Space has never been a one-size-fits-all affair. Our Universe is littered with gas and dust forming the shapes of faces, jellyfish, butterflies, giant pillars that look like a hand, and so much more.
And now, for those Star Wars fans out there, there's TXS 0128+554 – a galaxy that looks very much like a TIE Fighter.
We've known about TXS 0128+554 for a few years now, but NASA scientists have recently done a deep dive to discover just how it came to be, and in so doing revealed this eerily familiar-seeming shape in its radio waves.
"We zoomed in a million times closer on the galaxy using the VLBA's radio antennas and charted its shape over time," said Purdue University astrophysicist Matthew Lister.
"The first time I saw the results, I immediately thought it looked like Darth Vader's TIE Fighter spacecraft from Star Wars: Episode IV – A New Hope. That was a fun surprise, but its appearance at different radio frequencies also helped us learn more about how active galaxies can change dramatically on decade time scales."

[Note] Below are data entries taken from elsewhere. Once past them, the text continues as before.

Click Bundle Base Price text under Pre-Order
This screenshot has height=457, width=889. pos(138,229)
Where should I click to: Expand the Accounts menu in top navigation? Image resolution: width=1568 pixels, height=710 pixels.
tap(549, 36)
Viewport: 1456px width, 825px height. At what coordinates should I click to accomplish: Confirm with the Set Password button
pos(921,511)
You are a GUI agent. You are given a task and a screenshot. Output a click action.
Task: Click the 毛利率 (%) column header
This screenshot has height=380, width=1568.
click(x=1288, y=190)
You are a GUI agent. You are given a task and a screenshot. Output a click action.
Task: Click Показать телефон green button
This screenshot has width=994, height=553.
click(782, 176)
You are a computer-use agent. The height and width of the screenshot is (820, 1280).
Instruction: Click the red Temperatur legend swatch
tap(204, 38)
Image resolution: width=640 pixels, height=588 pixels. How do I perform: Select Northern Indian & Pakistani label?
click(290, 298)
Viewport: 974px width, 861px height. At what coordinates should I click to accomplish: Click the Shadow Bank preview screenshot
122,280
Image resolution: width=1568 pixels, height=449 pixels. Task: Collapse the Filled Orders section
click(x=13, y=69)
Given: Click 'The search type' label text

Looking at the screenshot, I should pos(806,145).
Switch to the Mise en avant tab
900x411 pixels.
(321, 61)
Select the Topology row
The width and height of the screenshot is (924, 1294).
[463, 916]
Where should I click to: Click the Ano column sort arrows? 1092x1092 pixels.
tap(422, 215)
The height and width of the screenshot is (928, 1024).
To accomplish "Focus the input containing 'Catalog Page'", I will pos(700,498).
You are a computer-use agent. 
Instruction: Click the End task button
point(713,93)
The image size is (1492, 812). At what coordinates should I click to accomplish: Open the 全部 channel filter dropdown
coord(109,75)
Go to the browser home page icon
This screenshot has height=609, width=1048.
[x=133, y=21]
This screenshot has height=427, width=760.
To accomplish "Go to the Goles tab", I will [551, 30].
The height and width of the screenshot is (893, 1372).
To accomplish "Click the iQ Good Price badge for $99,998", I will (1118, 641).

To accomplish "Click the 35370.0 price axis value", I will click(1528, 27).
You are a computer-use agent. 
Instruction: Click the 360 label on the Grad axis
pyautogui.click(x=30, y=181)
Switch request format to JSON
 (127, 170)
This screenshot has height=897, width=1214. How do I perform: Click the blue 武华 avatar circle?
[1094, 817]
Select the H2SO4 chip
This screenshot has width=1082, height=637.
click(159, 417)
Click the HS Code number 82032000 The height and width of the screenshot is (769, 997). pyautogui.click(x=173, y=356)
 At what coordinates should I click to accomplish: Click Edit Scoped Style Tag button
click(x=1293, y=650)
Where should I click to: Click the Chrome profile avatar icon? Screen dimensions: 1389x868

TXS 0128+554 is around 500 million light-years away in the constellation Cassiopeia. It's an active galactic nucleus (AGN), meaning it's a galaxy theoretically hosting a great big supermassive black hole in the middle.
In this case the black hole – which is around a billion times the mass of the Sun - is hidden behind dust and gas in the 'cockpit' of the TIE Fighter.
The dust and gas around the black hole heats up because of friction and gravity, and produces a wide spectrum of energy in the process – radio, X-ray, and gamma rays are all being released.
The black hole itself though is also helping produce the 'wings' of the ship. Around one in ten black holes produces jets – giant beams made up of high-energy particles – out of both ends, which travel close to the speed of light directly towards those two wings (or lobes, to be a little more scientific).
When the jets hit the gas on the edges of the galaxy, those high-energy particles begin to slow down, and eventually the energy starts to flow back towards the black hole. These moving particles spiral around the magnetic fields caused by the black hole, and create bright emissions we can see in radio frequencies.
Interestingly enough, though, there's a big gap in some frequencies between the cockpit (aka the core) and the lobes. The researchers think that the galaxy's jets turned on around 90 years ago, stopped around 40 years ago, and then just in the last decade turned back on again, creating the gap in the middle on either side of the core.
"The lack of compact, inverted spectrum hotspots and an emission gap between the bright inner jet and outer radio lobe structure indicate that the jets have undergone episodic activity, and were relaunched a decade ago," the team write in their new paper.
We don't yet know what caused the jets to turn on and off, but the more AGNs we're able to find and investigate, the more chance we'll have of finding out.
The research has been published in The Astrophysical Journal.